— EXERCISE REQUIREMENTS —
Below are entries; output exactly the lines from the one with "You are a computer-use" to the one with "Instruction: Toggle Bold formatting button", both included, and nothing else.

— MATERIAL SUPPLIED —
=====
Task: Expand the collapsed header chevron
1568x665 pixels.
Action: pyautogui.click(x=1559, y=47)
=====
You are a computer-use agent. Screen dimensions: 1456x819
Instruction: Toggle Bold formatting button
=====
— RESULT OF THIS EXERCISE —
You are a computer-use agent. Screen dimensions: 1456x819
Instruction: Toggle Bold formatting button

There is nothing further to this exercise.